Saturday, June 18, 2005

Everything But Income Is Converging

Brad DeLong has found, but does not link to, an interesting World Bank paper from Charles Kenny.
Why Are We Worried About Income? Nearly Everything that Matters is Converging.

Convergence of national GDP/capita numbers is a common, but narrow, measure of global success or failure in development. This paper takes a broader range of quality of life variables covering health, education, rights and infrastructure and examines if they are converging across countries. It finds that these measures are converging as a rule and (where we have data) that they have been converging for some time. The paper turns to a discussion of what might be driving convergence in quality of life even as incomes diverge, and what this might mean for the donor community.

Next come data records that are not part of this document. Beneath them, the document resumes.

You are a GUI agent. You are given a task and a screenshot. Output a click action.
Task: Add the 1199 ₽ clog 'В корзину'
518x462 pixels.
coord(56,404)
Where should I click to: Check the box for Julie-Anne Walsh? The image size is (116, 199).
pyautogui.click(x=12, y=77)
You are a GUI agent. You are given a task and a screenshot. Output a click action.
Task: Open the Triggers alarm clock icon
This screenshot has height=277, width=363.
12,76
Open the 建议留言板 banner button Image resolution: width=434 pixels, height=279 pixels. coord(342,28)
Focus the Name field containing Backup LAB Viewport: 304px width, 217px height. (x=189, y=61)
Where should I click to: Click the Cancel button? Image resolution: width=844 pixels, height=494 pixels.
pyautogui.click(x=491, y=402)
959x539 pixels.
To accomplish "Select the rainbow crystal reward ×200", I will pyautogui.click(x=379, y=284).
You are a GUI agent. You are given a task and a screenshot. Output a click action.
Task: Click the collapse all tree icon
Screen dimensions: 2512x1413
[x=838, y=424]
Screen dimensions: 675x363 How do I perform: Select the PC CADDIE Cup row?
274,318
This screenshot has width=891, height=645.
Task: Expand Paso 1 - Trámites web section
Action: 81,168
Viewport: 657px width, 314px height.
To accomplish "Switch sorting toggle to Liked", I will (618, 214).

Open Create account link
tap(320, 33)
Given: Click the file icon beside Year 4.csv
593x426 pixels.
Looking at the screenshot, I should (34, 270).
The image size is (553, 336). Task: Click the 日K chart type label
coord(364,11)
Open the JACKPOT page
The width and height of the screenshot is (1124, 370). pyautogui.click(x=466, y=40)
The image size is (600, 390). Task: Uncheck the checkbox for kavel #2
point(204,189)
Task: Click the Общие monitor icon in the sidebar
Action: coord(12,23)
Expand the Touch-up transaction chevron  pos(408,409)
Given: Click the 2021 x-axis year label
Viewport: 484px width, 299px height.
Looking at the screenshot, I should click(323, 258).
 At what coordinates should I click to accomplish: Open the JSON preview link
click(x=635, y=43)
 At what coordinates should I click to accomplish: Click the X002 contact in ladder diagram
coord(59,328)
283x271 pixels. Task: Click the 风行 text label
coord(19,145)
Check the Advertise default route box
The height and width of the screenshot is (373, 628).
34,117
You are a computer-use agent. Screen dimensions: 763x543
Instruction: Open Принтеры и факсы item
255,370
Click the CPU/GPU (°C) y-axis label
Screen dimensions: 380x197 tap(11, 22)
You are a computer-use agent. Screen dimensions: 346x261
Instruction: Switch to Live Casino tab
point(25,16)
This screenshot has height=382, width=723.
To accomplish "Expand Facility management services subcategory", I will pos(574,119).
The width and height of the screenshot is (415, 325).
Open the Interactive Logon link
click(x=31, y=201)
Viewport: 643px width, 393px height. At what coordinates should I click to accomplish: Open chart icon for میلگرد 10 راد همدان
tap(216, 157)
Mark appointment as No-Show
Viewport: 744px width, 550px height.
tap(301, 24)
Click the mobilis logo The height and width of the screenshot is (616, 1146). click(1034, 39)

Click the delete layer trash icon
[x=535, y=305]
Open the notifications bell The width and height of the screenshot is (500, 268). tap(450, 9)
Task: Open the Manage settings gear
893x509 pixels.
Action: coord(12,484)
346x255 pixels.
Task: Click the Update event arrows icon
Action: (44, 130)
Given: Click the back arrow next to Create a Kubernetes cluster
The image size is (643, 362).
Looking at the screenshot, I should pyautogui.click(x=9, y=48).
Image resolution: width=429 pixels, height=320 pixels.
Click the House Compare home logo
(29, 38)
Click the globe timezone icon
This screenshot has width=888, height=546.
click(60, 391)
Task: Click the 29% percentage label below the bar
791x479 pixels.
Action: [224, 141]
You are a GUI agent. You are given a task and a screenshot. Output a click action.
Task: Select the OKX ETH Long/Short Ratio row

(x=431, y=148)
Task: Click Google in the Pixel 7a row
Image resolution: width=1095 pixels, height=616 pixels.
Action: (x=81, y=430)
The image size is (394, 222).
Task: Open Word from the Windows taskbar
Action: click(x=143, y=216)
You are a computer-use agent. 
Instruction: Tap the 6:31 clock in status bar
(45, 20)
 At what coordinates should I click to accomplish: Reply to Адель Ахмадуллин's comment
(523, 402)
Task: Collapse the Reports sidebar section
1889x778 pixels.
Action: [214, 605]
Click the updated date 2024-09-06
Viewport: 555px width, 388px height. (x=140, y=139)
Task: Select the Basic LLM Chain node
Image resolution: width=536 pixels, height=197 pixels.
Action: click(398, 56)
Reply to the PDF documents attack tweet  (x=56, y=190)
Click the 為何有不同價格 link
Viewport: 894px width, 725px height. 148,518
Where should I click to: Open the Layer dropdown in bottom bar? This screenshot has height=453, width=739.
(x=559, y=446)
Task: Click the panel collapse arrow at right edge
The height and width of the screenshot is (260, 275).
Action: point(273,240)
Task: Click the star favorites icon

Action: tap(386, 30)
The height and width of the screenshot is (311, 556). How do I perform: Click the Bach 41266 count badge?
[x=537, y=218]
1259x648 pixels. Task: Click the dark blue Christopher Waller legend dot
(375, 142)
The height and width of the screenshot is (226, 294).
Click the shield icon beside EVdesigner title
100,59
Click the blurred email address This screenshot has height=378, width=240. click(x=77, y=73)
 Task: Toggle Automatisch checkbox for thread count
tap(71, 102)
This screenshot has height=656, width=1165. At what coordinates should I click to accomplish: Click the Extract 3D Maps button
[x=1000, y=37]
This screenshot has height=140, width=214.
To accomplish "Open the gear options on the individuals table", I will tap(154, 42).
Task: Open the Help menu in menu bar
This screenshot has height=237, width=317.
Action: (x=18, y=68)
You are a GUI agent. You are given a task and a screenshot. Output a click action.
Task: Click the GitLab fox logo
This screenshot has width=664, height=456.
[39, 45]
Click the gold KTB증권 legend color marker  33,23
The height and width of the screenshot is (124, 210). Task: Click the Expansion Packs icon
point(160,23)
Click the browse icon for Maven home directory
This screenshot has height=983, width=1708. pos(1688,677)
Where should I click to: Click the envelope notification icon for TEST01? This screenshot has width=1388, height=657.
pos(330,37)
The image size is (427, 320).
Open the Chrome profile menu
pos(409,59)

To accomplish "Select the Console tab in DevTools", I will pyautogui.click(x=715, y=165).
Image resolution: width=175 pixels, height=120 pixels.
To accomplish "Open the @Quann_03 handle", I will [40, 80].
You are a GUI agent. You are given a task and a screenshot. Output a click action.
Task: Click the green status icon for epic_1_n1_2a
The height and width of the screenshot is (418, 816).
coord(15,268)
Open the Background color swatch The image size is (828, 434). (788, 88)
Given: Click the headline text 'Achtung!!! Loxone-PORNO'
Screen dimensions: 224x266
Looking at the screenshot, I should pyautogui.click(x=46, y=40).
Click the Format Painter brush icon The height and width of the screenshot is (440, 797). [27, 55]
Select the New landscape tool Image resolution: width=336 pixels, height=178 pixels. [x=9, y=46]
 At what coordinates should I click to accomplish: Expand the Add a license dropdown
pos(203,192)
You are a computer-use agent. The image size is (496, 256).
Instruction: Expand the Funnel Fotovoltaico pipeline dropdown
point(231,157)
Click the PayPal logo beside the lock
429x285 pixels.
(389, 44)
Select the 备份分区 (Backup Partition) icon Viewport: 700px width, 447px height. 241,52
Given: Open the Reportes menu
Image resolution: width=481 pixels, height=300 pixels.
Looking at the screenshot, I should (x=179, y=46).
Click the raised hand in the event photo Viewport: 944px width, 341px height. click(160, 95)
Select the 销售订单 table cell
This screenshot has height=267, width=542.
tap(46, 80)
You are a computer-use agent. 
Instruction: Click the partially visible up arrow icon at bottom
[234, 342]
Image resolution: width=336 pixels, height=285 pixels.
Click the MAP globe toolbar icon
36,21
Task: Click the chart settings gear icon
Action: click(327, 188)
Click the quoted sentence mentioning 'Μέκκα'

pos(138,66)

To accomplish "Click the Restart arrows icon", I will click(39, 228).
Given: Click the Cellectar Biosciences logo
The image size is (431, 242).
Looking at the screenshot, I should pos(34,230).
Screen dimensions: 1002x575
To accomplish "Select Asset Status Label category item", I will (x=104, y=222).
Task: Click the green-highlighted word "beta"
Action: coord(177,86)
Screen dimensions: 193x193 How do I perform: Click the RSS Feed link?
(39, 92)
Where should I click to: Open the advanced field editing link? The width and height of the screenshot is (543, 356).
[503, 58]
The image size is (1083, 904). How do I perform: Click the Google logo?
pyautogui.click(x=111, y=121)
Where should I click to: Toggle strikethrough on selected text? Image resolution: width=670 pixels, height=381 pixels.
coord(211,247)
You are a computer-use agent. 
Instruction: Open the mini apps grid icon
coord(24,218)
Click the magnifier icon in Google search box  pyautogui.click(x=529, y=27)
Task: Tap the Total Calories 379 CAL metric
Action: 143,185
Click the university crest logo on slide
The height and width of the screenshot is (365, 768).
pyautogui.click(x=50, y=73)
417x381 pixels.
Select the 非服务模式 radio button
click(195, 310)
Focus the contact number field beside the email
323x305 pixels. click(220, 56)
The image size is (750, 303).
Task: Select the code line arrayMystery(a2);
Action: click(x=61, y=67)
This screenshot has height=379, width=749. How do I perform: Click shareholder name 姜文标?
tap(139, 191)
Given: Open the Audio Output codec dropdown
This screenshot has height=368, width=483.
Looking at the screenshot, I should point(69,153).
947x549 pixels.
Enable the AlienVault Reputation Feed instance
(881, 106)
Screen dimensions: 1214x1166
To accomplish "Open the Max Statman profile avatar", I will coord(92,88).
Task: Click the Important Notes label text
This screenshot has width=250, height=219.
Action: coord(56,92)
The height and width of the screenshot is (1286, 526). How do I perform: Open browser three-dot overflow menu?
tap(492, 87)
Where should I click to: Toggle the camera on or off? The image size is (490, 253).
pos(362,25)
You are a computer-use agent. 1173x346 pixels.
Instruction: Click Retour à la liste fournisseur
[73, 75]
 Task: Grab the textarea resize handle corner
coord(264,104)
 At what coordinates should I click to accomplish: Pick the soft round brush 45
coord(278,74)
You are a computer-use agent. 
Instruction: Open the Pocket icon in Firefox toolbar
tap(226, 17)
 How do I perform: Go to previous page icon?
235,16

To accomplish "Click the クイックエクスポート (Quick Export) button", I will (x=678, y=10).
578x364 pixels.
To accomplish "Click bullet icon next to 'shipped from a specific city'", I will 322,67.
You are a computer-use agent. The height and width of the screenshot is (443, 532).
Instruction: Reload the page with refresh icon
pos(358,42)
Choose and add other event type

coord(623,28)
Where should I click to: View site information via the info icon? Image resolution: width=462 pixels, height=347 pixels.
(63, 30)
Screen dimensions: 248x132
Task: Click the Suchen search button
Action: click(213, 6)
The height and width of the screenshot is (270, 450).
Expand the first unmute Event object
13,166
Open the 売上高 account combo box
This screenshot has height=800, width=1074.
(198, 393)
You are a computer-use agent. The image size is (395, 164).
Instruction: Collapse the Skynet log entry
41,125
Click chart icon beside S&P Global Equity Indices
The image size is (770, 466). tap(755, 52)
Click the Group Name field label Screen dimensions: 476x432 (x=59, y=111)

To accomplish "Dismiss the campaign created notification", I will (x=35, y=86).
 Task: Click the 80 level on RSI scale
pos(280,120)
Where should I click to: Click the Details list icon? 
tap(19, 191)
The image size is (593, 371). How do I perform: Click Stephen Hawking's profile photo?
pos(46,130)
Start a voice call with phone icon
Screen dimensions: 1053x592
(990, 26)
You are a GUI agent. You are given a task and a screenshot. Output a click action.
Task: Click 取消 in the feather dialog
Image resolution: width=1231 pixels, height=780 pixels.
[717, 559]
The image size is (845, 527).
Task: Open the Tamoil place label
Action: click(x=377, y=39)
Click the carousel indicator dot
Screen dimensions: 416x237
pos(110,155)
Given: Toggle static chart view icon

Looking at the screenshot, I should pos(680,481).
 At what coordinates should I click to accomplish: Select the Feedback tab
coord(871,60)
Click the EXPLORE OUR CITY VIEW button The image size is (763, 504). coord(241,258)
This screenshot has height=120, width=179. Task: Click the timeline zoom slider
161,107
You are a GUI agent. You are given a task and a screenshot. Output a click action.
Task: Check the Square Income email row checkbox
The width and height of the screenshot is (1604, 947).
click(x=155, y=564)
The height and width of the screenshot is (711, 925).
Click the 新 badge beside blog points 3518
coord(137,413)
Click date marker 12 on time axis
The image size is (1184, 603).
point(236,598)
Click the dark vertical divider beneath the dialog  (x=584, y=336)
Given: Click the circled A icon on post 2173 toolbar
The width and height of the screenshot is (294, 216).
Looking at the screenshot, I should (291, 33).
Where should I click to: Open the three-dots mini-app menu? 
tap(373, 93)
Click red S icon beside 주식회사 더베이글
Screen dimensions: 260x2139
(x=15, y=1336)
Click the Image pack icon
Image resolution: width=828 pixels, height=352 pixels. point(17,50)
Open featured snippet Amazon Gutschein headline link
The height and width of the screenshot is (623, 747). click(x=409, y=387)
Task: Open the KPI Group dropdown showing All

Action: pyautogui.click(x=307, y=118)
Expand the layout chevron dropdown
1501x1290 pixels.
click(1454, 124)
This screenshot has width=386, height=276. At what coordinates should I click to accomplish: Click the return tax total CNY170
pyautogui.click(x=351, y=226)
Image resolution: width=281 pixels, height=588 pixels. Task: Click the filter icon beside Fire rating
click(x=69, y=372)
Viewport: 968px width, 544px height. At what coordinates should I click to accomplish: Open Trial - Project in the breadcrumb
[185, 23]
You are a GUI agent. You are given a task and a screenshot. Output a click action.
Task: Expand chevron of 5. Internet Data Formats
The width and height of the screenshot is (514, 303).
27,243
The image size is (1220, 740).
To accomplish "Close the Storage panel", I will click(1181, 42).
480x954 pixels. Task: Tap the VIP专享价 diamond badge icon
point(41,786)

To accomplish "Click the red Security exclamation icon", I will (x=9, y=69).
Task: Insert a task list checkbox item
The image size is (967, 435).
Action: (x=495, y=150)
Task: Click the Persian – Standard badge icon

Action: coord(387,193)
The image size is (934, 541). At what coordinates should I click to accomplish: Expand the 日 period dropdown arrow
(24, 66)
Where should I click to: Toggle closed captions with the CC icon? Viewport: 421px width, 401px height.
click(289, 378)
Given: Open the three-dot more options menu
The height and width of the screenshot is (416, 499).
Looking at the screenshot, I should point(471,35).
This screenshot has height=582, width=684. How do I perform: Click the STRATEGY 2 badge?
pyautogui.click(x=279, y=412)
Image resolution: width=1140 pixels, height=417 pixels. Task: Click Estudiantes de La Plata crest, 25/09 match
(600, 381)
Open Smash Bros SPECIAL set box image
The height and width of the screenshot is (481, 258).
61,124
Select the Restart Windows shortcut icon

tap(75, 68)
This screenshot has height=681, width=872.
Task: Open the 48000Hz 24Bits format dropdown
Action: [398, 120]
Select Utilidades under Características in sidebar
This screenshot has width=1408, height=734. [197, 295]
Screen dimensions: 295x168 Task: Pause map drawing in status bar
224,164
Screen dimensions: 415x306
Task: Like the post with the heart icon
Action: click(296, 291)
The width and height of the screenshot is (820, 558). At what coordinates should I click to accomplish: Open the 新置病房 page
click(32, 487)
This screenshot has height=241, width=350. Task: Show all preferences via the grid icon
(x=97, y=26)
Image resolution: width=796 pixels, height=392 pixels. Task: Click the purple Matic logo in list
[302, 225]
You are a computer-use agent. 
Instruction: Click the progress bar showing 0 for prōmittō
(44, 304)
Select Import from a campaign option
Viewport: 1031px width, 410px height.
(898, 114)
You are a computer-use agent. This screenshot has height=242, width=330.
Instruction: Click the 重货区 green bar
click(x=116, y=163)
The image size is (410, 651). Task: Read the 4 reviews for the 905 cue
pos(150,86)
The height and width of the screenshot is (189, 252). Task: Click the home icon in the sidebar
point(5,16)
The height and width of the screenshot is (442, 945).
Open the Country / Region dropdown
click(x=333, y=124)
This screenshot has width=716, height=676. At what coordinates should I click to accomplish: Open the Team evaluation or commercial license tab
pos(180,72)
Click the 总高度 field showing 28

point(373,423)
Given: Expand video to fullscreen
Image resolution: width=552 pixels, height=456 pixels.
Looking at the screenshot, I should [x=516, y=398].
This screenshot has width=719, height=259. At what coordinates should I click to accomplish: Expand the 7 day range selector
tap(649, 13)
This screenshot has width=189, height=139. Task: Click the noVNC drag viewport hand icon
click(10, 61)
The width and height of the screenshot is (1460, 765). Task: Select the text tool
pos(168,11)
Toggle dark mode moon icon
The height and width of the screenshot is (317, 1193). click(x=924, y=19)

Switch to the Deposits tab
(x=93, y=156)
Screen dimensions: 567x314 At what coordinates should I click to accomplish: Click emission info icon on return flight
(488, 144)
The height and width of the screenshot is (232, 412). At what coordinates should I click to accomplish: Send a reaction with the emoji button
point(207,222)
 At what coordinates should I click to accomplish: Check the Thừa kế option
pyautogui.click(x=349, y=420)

I helpfully added a link to the abstract in his comments. The link to the full paper from the abstract costs money. I had first found this paper from Arnold Kling linking to Ronald Bailey in Reason, which has a free link to the full paper. I originally noted this paragraph:
Looking over time, a number of studies find a tenuous link between various health measures, for example, and growing income. Preston (1975) estimates that income could only account for perhaps 10-25% of the growth in life expectancy in the world as a whole between the 1930s and the 1960s. Looking at a wider range of measures, Easterly (1999) found that almost all of the quality of life variables that he could find (including infant mortality, life expectancy and war deaths per capita) were not correlated with the rate of growth in that country over the last 40 years, but instead with improvements over time common to all countries.